Według niego, właśnie 9 mld zł, „rodacy, gospodarstwa domowe, przedsiębiorstwa, samorządy” mniej zapłacą za energię elektryczną w 2019 r. Jak podkreślał rozwiązanie jest kompleksowe, zapewnia „brak wzrostu cen energii” przy zrównoważeniu interesów spółek energetycznych i odbiorców. Według niego, w projekcie zaproponowano "program składający się z czterech interwencji, które pozwolą ustabilizować ceny energii elektrycznej w 2019 roku".

Jak mówił, projekt dotyczy "wszystkich odbiorców w kraju - ok. 17,5 mln odbiorców energii elektrycznej tj. gospodarstwa domowe, samorządy, przedsiębiorstwa, szpitale, hospicja czy domy dziecka”. "Mamy do czynienia z projektem ustawy o najwyższym znaczeniu społecznym i gospodarczym" - podkreślił.

Rządowy projekt zakłada obniżenie akcyzy na energię elektryczną oraz opłaty przejściowej, a także ustala ceny energii i opłaty sieciowe.
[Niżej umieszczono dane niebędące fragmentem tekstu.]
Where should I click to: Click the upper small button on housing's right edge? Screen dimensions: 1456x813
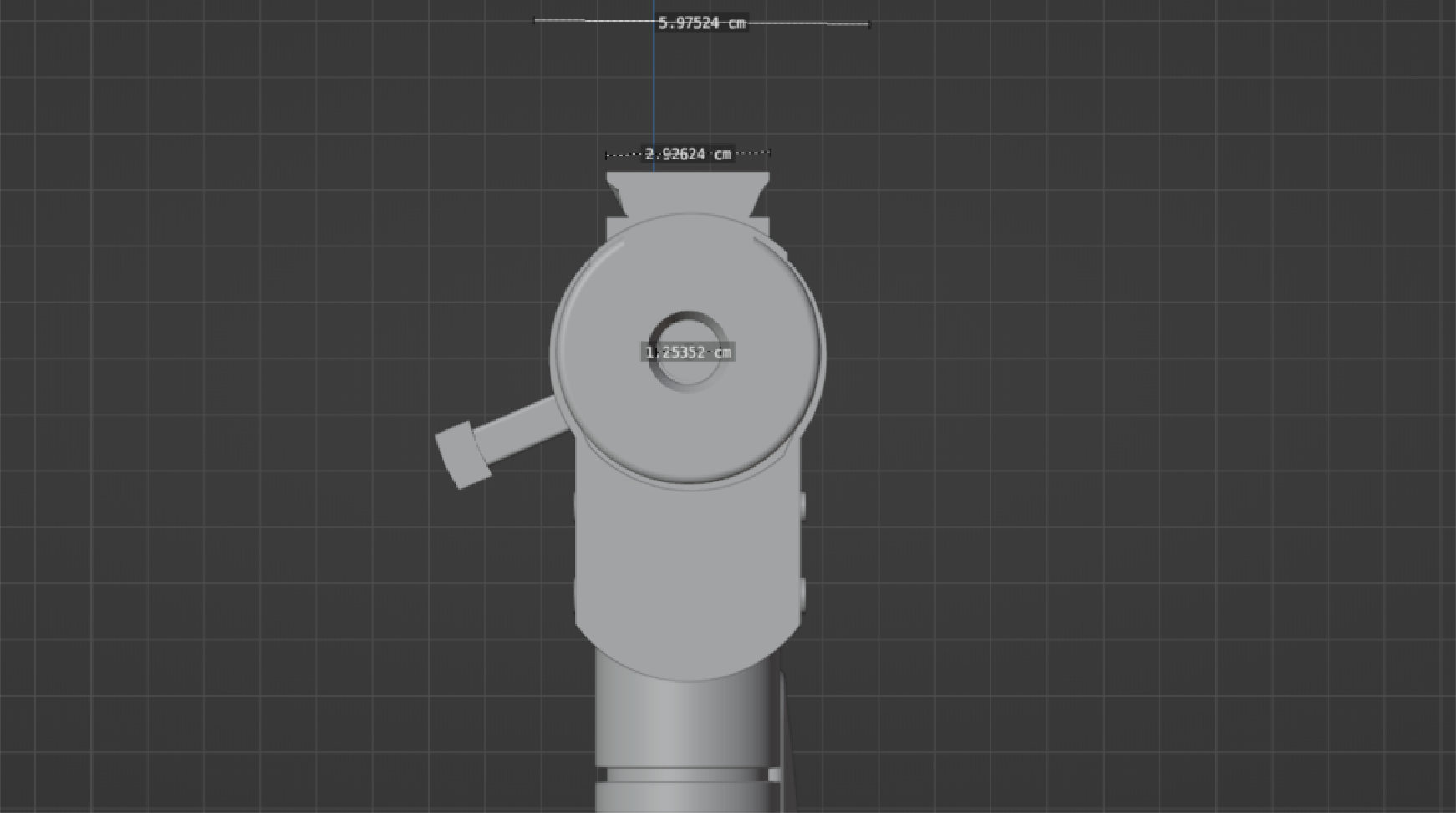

W przypadku stawek opłat sieciowych na poziomie z 31 grudnia 2018, w przypadku taryf i innych umów na sprzedaż i zakup energii - na poziomie z 30 czerwca 2018 r.

Pierwsza interwencja - jak mówił Tchórzewski - to obniżenie podatku akcyzowego. "Rachunki odbiorców energii elektrycznej z tego tytułu zostaną w 2019 obniżone o 1 mld 850 mln zł" - powiedział.

Reklama

"Drugim działaniem jest obniżenie opłaty przejściowej dla wszystkich odbiorców energii elektrycznej o 95 proc. Dzięki tej zmianie rachunki za energię elektryczną odbiorców w Polsce zmniejszą się o 2 mld 240 mln zł" - powiedział.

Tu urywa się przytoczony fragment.